Il quarto referendum, infine, riguarda l’art. 26 del d.lgs n. 81/2008, che disciplina la salute e la sicurezza nei luoghi di lavoro. Come è ben noto (drammaticamente noto) la sicurezza nei luoghi di lavoro ha, tra le altre ragioni (in particolare la scarsità dei controlli), un versante particolarmente debole rappresentato, appunto, dal fenomeno degli appalti di manodopera che, spesso a cascata, inseriscono nel ciclo produttivo persone dipendenti da imprese diverse da quella che affida loro specifiche attività o lavorazioni. Appunto per questo l’articolo 26 della legge 81 impone al datore di lavoro dell’impresa committente numerosi obblighi di natura organizzativa, preventiva, informativa, di collaborazione e coordinamento tendenti a minimizzare i rischi che possono derivarne ai dipendenti delle imprese appaltatrici.
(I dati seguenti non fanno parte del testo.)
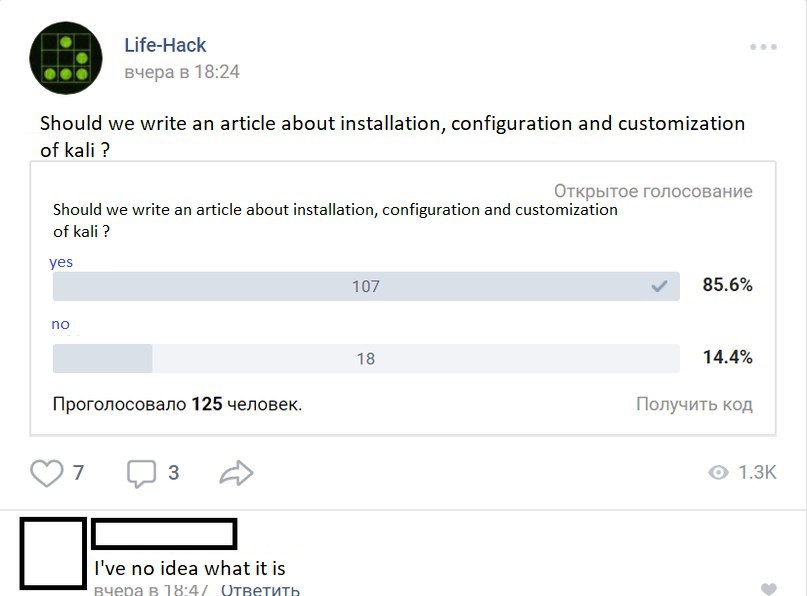Click commenter's avatar thumbnail
Viewport: 807px width, 596px height.
coord(53,553)
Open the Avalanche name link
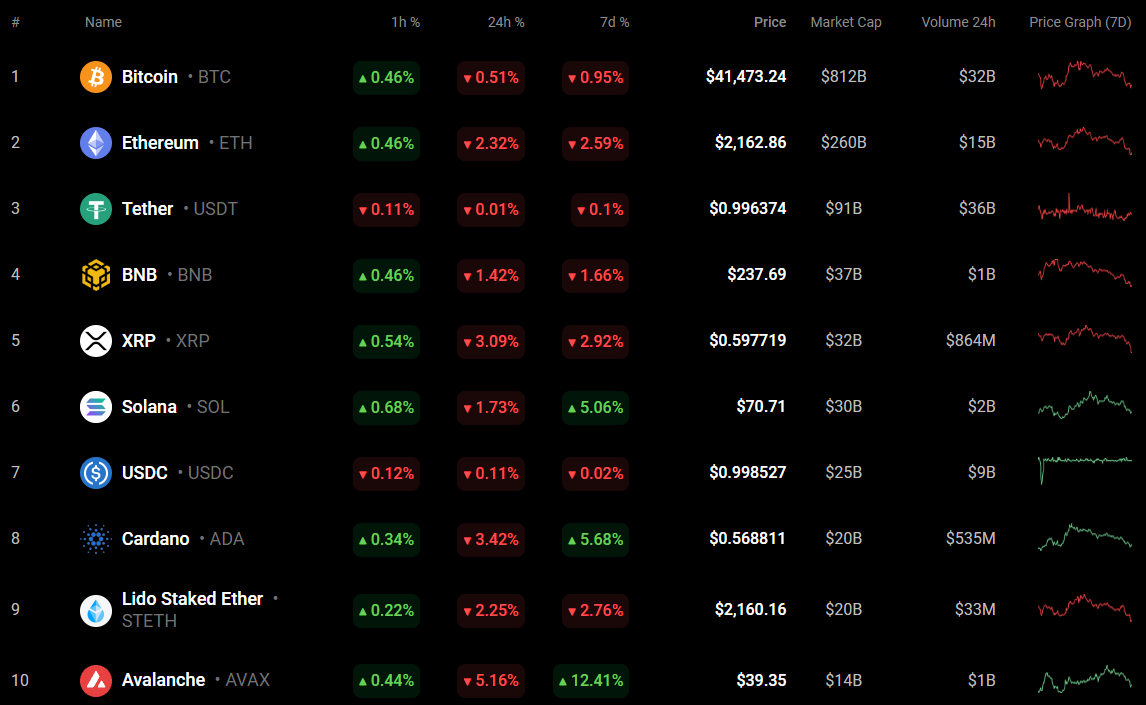The image size is (1146, 705). coord(163,680)
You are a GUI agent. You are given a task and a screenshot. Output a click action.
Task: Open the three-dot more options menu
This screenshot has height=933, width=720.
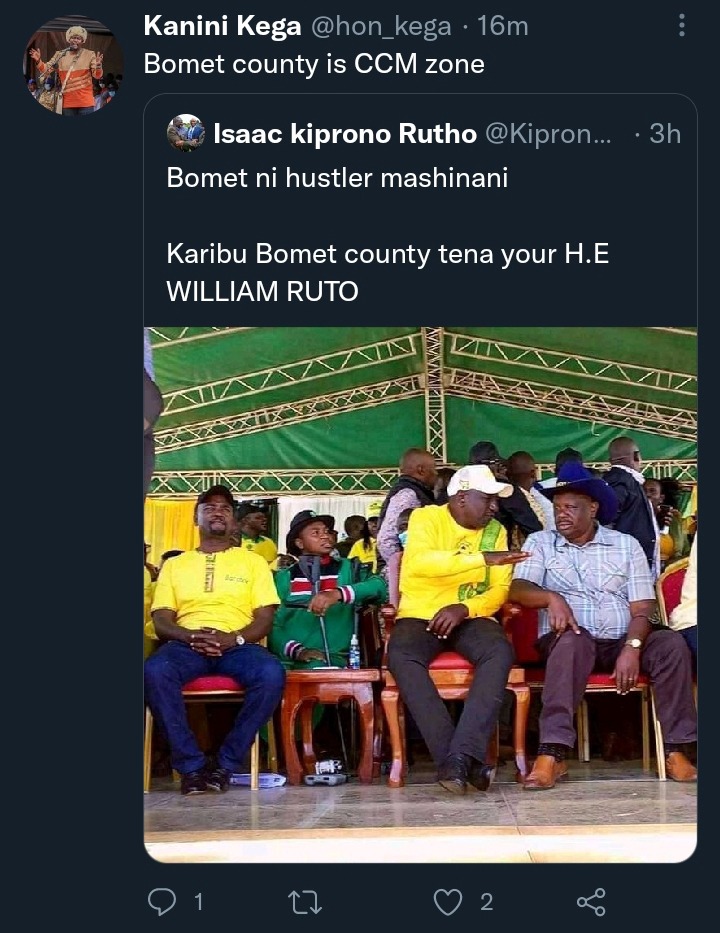(x=682, y=26)
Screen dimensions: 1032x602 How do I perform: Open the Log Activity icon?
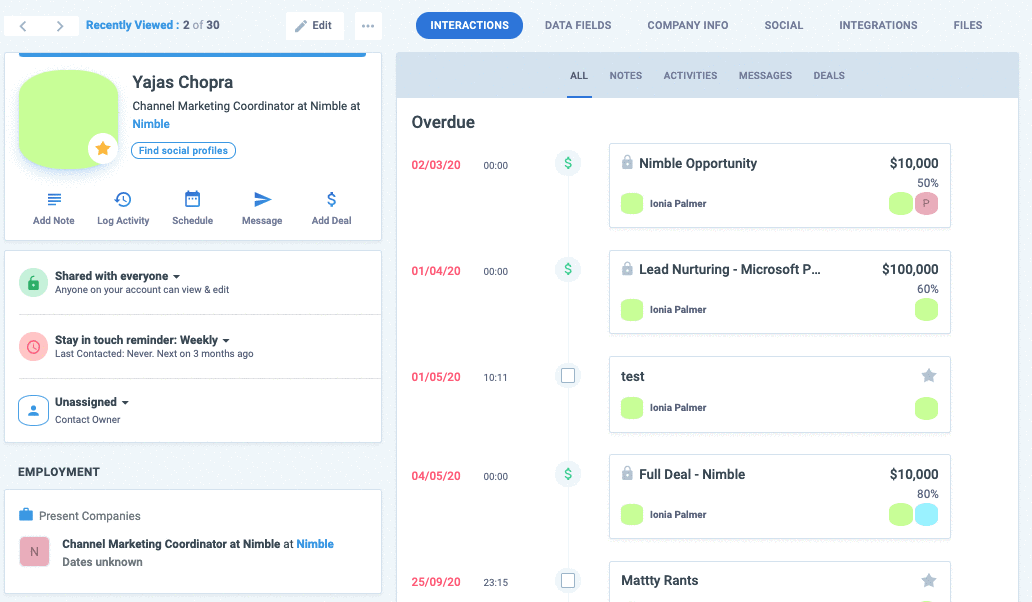123,200

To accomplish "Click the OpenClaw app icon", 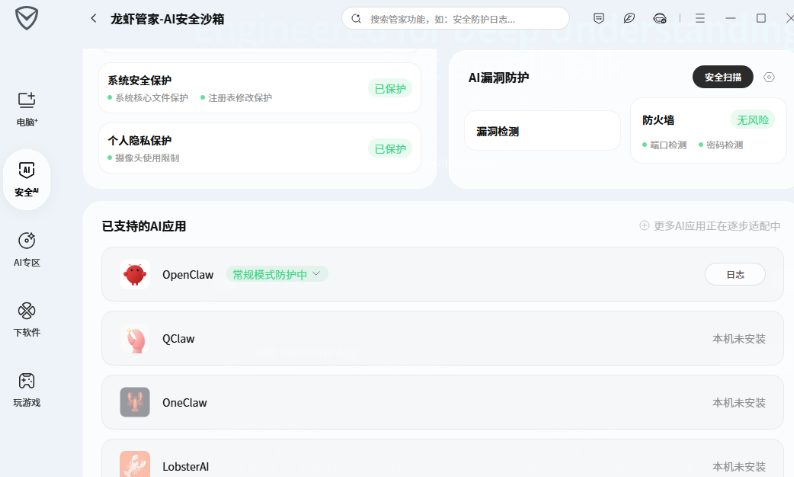I will click(135, 274).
Il quarto comma dell’articolo in questione stabilisce, come ulteriore garanzia, che l’imprenditore committente risponda in solido con l’appaltatore o il subappaltatore per il mancato pagamento delle retribuzioni e dei contributi previdenziali nonché per i danni per i quali il lavoratore dipendente dalla ditta appaltatrice non risulti indennizzato presso Inail o Ipsema. A ciò si aggiunge tuttavia un’ulteriore previsione secondo cui «le disposizioni di questo comma non si applicano ai danni conseguenti dai rischi specifici propri dell’attività delle imprese appaltatrici o subappaltatrici». Questa frase, invero sibillina, ha dato luogo ovviamente a diverse incertezze interpretative di cui vi è traccia sia nella dottrina che nella giurisprudenza e rappresenta comunque un varco nel quale possono intrufolarsi esenzioni immotivate degli obblighi previsti per legge. Il referendum ne propone l’abrogazione eliminando eccezioni d’incerta valenza ed efficacia e riportando il baricentro dei contratti d’appalto e subappalto integralmente sotto l’egida degli obblighi previsti dall’articolo 26 della legge.